Edible Landscaping – Combine Form and Function

Sometimes it seems that we spend an awful long time in our garden, all for show. When we do plant edible vegetables and fruit, we often shove them into the backyard, out of sight.  With yard sizes getting smaller and with the more folks moving towards raising their own produce and canning it, we’re trying to find more and more space to plant.

Because of this, using edibles as landscaping has been making a comeback. First popularized over four decades ago, we are beginning to see more edibles making their way into front gardens, window boxes, and even used to decorate hardscaping. The key to edible landscaping is picking out the right plants that can accent your existing landscaping – a lot of it is trial and error. So what are some quick and easy ways to get a start with edible landscaping?


While it may take a bit of time, planting trees such as apple, pear, crabapple, and walnut trees can provide food on a recurring basis, as well as providing shade for relaxing under during the summer. These can be difficult, given the length of time they may take from planting to bearing fruit or nuts and the amount of space they can take up. This means they might not be a great idea for an urban homeowner. But for a suburban or rural homeowner with plenty of room, the bursts of color can be a welcome addition. Best of all, once planted, these hardy trees require little in the way of regular care.


Using vines to highlight and decorate trellises, fences, and railing can provide bursts of color. Grapes, some hardy berries, even hardy varieties of kiwi can live and bear fruit in the cooler climate zones of the northern states. A great option, especially for these who brew their own beer, is hops – just make sure to keep them out of reach of dogs and cats, as they can be deadly to pets. A great solution for this is a high, arched trellis with the vines weaved through, providing decoration and flavoring for your next batch of home brew.

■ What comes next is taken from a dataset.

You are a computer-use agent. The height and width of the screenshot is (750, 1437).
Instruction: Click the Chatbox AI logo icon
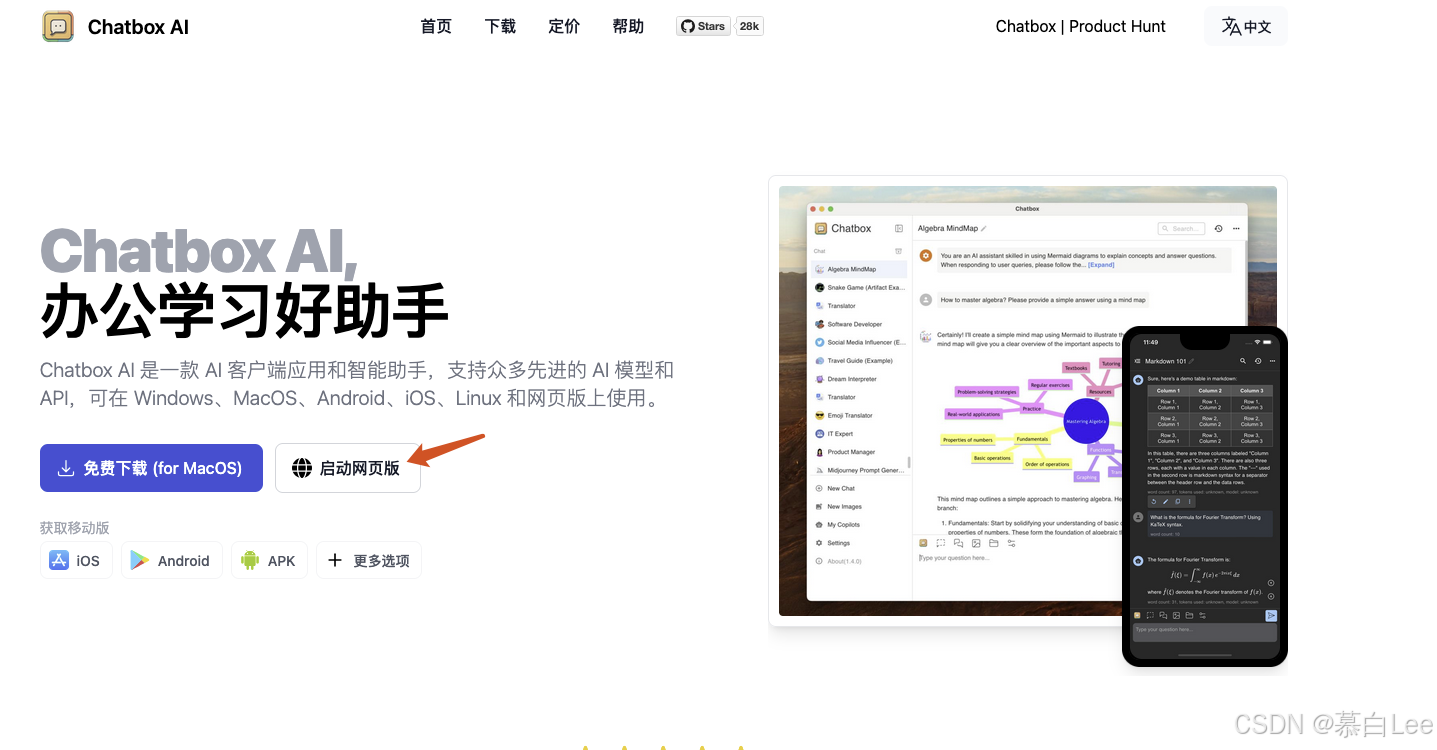[x=58, y=27]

Using small plants, particularly herbs and colorful berry plants, you can create an effective, low-lying border around gardens and hardscaping that’s also useful. Strawberries are great, but have a tendency to spread and take over a garden – make sure you get the alpine strawberry types, as they don’t produce runners. Herbs such as basil and thyme will keep low and not spread, making them good to place along borders or in window boxes. An added plus is that basil also repels flies and mosquitoes, perfect for planting around areas where people will be sitting.

Garden Plants

For the body of the garden, to mix in amongst flowers and bushes, plant annual vegetables tat provide a variety of colors. Tomato, cherry tomato, and pepper plants are all very popular – when they produce vegetables, the reds, oranges, and yellows are great for bringing color to a late-summer garden. Lettuce also flourishes as part of the garden, meaning that it’s not all that difficult to grow a nice little salad next to your front stoop.

So get to work making your front garden not only look good, but work for you as well. It might take a few months, but you’ll reap the rewards come the end of the season.